[Dataset entries]
========================

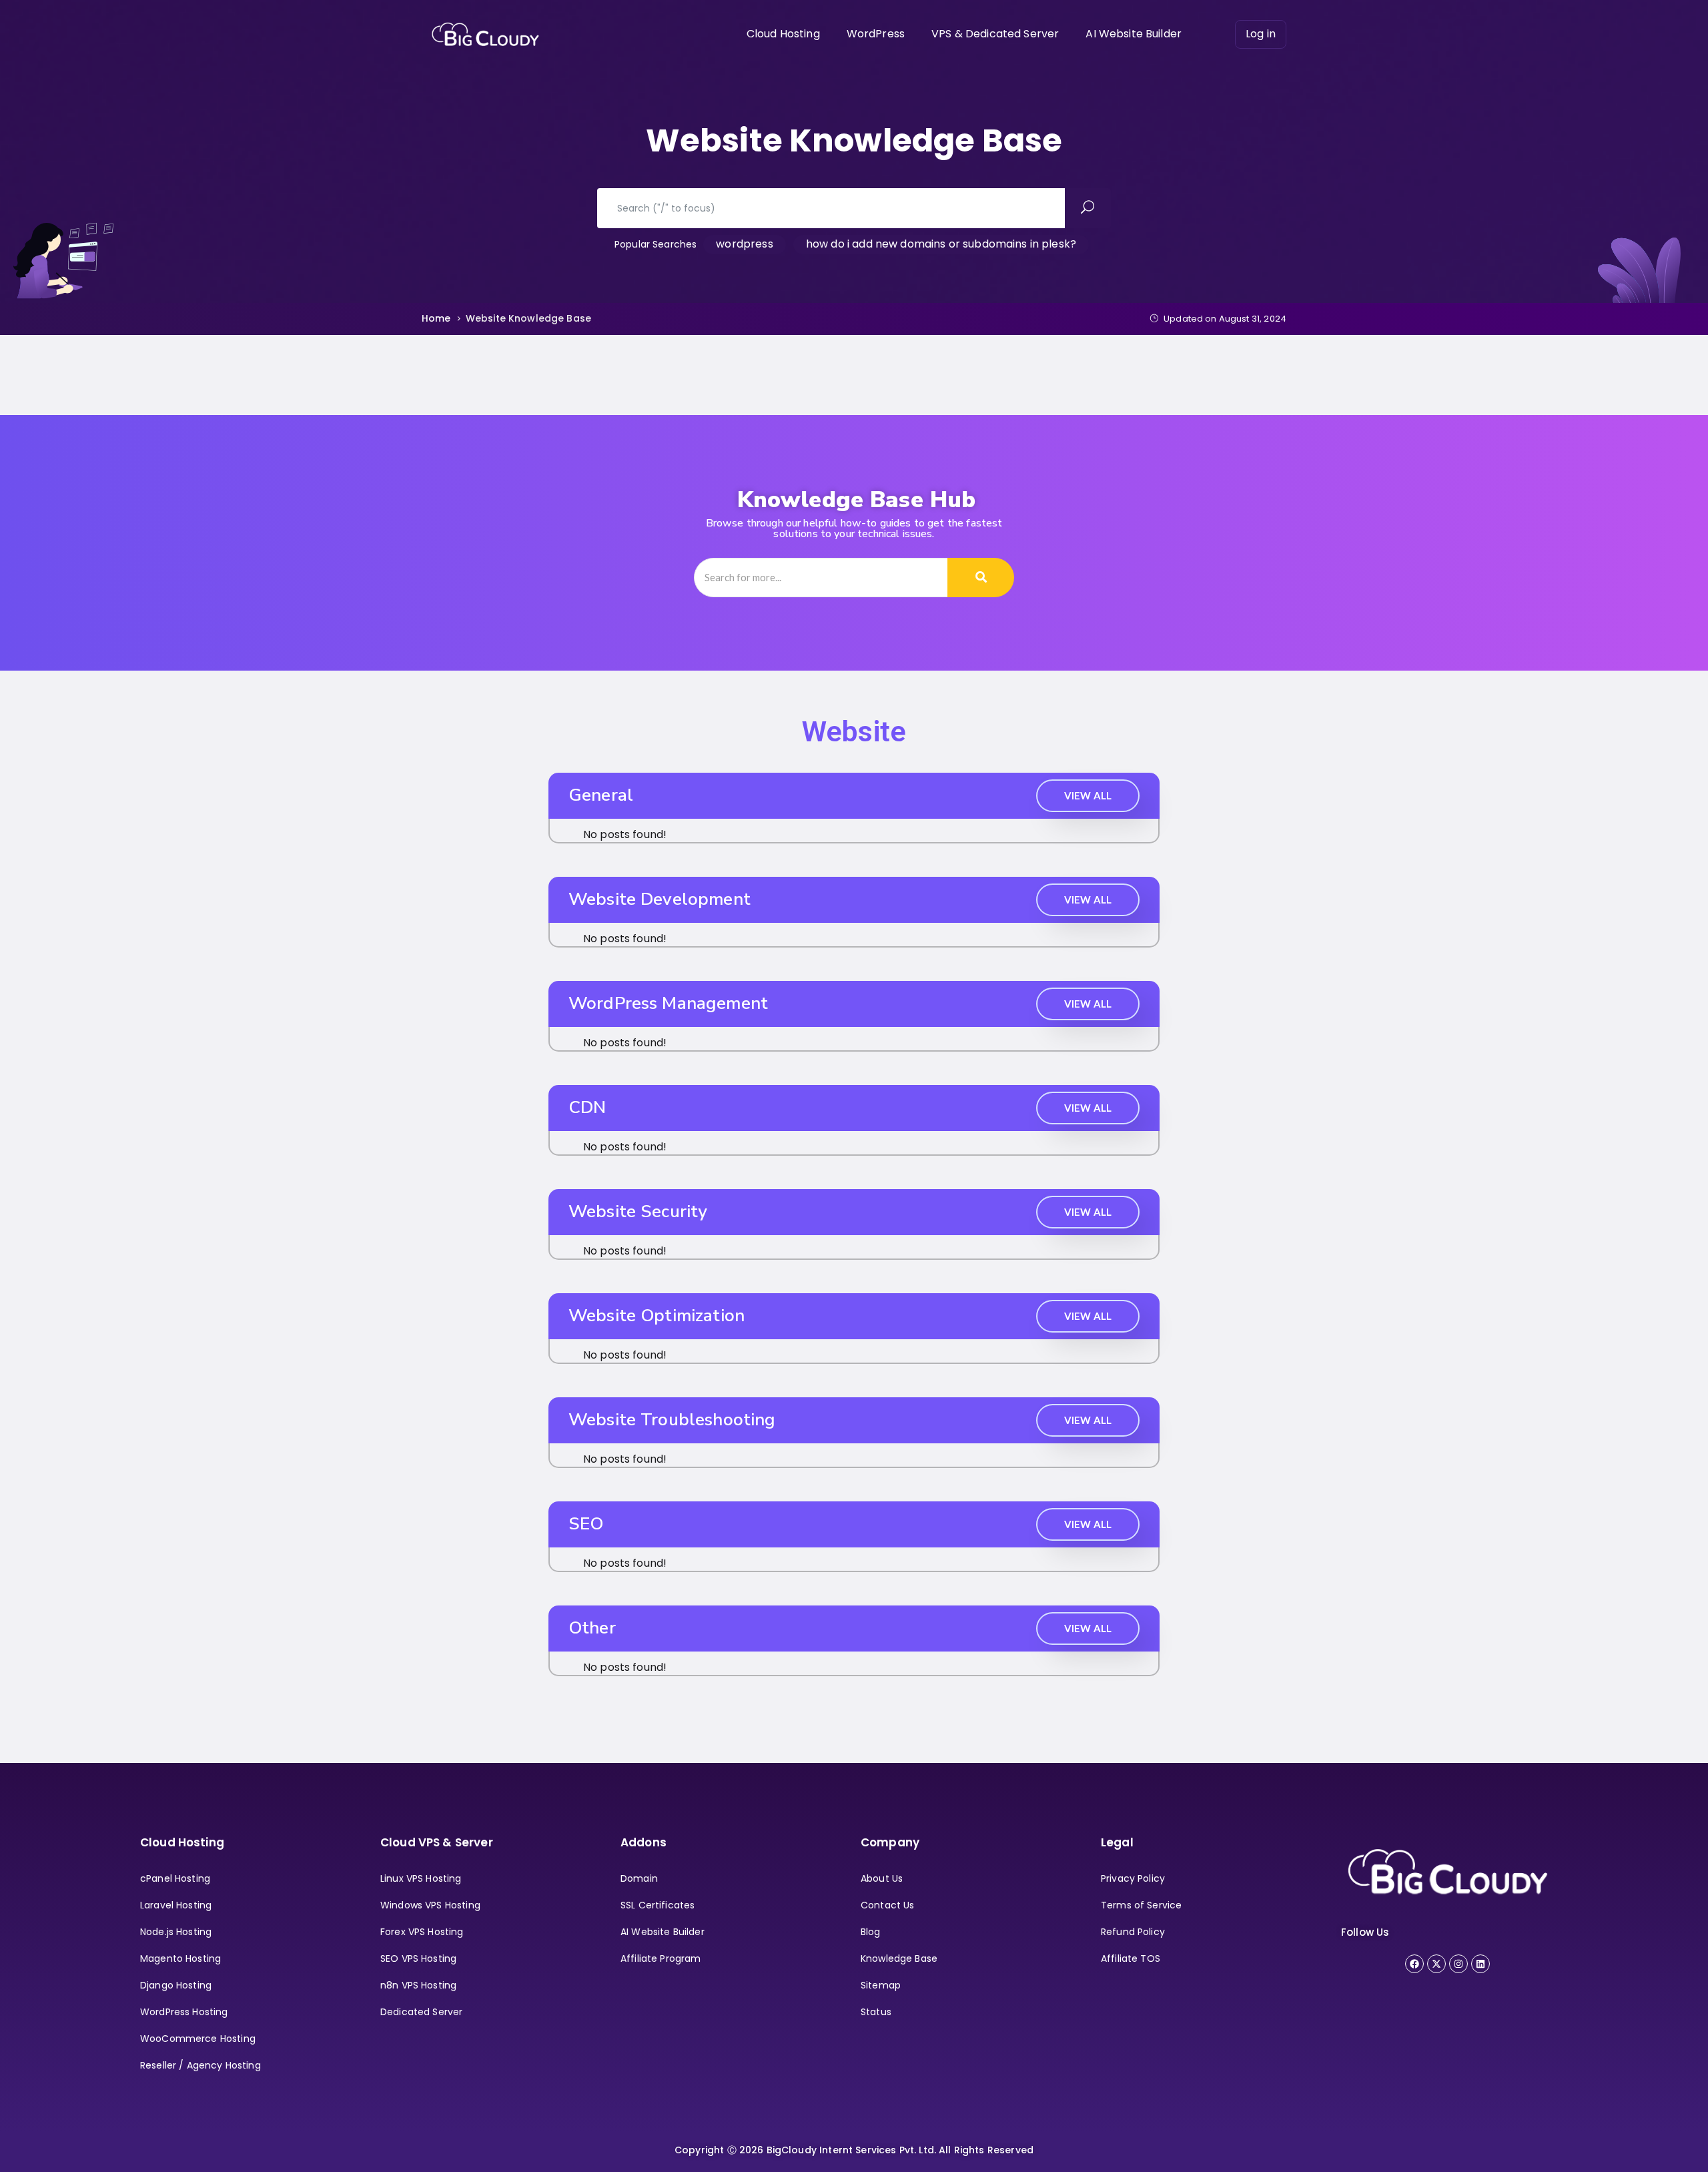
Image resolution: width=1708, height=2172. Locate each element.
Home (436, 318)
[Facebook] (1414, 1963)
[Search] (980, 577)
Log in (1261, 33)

========================

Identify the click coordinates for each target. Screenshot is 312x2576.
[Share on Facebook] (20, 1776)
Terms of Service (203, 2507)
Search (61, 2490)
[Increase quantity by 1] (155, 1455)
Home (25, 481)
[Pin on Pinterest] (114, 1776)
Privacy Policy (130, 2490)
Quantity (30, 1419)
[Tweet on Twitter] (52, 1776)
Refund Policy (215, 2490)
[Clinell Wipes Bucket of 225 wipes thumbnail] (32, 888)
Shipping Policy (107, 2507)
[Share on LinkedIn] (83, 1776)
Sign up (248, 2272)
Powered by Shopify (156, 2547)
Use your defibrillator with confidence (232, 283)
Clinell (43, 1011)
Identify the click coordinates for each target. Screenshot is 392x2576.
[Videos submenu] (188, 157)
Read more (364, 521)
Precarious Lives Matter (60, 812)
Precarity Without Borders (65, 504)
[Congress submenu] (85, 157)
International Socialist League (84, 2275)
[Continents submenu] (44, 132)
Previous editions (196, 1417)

========================

■ Work request: Look through the records and gather every line containing "Screenshot".

■ Solution:
Identify the click coordinates for each target. Screenshot is 312x2576.
Identify the click coordinates for each target. Screenshot is 392x2576.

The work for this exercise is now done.